§ EXERCISE PROMPT:
Using the listing below, print exactly everything from the line with "Where should I click to: Click the Отчет" down to the line with "The width and height of the screenshot is (1024, 449).", both included, and nothing more.

───── SUPPLIED DATA

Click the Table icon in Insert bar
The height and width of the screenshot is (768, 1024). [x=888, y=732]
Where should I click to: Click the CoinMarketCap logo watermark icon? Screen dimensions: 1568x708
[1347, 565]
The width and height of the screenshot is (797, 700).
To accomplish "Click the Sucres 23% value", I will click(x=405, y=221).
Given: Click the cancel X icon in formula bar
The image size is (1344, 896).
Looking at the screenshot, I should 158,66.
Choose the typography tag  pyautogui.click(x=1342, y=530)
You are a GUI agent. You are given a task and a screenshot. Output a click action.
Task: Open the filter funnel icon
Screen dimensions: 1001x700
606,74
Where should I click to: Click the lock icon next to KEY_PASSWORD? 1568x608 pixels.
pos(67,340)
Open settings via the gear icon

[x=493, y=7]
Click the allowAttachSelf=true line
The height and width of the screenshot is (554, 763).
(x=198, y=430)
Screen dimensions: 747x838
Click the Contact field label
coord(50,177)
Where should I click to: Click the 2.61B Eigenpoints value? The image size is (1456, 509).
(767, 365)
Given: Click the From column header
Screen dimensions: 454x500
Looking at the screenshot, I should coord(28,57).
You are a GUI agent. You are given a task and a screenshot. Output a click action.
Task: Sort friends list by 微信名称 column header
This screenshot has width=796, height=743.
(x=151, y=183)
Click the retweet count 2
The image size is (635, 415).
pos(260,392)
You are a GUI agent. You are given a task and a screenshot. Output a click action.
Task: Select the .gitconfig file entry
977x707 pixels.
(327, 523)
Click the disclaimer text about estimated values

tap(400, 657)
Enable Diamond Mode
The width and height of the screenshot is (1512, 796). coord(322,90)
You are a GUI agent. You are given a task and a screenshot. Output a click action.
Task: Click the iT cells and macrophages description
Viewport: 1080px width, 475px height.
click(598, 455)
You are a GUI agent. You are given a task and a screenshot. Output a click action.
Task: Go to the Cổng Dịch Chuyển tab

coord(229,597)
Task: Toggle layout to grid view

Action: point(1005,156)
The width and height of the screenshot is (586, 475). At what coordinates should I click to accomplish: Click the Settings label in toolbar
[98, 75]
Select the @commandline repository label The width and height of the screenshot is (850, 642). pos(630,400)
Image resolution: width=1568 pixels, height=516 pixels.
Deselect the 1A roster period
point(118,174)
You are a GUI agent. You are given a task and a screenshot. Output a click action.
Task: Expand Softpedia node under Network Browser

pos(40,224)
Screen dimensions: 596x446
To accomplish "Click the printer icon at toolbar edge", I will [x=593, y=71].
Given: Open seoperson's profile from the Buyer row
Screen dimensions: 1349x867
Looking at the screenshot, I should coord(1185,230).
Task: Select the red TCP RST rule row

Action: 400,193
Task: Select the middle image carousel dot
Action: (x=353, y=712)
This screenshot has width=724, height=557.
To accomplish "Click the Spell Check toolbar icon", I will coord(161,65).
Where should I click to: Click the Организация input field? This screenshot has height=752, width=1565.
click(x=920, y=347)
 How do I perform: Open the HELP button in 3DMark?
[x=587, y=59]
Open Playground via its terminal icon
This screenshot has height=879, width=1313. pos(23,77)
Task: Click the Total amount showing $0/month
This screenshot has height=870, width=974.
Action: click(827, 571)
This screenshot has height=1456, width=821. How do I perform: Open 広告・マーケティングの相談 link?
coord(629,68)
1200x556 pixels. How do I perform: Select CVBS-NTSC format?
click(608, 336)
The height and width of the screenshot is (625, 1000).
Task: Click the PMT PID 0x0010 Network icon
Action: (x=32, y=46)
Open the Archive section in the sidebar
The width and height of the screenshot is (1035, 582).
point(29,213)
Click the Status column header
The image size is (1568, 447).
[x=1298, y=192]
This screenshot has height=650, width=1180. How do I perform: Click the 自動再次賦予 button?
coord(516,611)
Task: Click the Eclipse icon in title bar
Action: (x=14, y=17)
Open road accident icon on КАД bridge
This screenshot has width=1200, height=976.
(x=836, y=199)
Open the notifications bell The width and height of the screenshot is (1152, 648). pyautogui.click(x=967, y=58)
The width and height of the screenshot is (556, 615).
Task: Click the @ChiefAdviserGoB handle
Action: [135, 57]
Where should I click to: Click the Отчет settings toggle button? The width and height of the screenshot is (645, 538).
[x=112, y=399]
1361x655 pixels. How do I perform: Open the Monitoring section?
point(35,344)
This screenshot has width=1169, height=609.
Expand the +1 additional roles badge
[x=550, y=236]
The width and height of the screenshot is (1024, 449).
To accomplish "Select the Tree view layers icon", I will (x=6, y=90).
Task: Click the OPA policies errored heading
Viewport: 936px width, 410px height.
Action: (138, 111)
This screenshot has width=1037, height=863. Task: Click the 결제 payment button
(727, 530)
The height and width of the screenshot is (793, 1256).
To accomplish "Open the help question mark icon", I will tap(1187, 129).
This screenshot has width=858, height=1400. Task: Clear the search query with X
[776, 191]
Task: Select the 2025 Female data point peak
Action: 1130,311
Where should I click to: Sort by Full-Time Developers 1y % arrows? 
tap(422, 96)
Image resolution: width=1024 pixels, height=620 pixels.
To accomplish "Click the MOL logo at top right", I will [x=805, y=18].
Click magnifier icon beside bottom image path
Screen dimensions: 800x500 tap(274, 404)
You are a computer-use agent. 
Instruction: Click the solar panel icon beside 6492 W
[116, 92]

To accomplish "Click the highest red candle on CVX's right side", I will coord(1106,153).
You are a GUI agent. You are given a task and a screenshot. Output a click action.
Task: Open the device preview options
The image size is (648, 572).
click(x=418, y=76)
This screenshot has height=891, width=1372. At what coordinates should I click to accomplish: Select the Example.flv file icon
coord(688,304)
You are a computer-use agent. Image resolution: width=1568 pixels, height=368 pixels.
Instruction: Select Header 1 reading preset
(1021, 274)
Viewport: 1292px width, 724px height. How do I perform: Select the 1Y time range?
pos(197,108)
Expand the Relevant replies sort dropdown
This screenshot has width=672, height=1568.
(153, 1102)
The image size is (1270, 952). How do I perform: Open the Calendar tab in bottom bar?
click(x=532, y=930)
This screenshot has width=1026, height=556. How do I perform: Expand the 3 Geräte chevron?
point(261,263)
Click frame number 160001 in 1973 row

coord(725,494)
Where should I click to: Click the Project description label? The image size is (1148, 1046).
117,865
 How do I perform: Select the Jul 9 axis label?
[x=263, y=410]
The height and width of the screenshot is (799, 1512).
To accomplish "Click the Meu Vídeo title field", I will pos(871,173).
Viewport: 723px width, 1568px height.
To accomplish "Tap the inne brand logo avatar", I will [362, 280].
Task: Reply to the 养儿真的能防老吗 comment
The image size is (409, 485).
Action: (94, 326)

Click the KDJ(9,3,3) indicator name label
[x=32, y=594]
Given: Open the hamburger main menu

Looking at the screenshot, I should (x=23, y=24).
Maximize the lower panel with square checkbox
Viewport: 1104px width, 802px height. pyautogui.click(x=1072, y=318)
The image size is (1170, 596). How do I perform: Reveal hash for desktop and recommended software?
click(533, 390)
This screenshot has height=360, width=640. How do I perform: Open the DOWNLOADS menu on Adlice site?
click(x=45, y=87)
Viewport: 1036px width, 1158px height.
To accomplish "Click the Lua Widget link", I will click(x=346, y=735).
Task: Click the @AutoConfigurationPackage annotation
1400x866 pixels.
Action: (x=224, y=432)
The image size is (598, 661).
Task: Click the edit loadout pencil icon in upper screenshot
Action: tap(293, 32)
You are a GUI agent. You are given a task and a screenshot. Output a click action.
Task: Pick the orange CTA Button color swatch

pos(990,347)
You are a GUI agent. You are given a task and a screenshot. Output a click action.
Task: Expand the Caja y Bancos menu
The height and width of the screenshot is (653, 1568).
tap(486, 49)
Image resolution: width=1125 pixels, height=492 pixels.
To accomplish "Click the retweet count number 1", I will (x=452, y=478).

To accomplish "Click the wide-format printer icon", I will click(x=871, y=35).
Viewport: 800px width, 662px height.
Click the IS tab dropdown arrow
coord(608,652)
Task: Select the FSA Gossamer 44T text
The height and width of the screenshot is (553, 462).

──────────

§ OUTPUT:
Where should I click to: Click the Отчет settings toggle button? The width and height of the screenshot is (645, 538).
[x=112, y=399]
1361x655 pixels. How do I perform: Open the Monitoring section?
point(35,344)
This screenshot has width=1169, height=609.
Expand the +1 additional roles badge
[x=550, y=236]
The width and height of the screenshot is (1024, 449).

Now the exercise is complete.